# Task objective
Every line of the entries below that includes "agent" belongs in the answer, copied as written.

# Input for this task
# # # # # # #

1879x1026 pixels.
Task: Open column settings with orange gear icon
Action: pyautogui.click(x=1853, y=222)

# # # # # # #

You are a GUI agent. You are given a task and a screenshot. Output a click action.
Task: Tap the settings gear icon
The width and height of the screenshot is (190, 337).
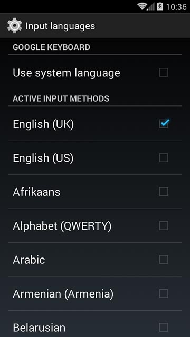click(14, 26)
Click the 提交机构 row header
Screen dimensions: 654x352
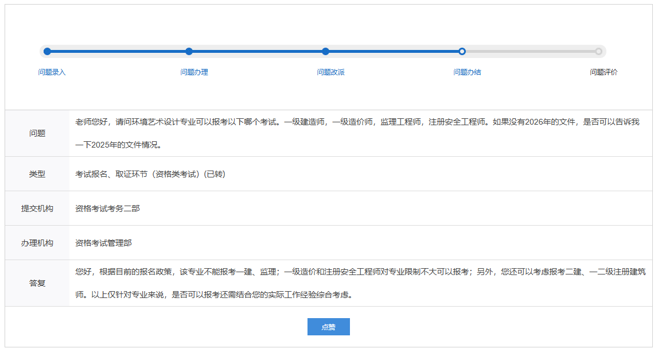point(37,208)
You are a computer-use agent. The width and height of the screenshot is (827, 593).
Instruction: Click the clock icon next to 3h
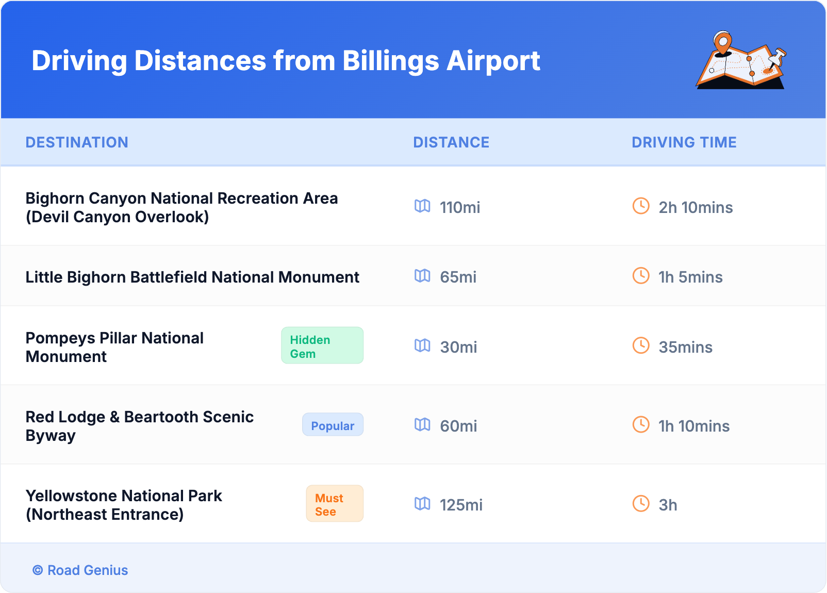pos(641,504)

# # # # # # #

# Reply to the task
You are a GUI agent. You are given a task and a screenshot. Output a click action.
You are a computer-use agent. The width and height of the screenshot is (827, 593).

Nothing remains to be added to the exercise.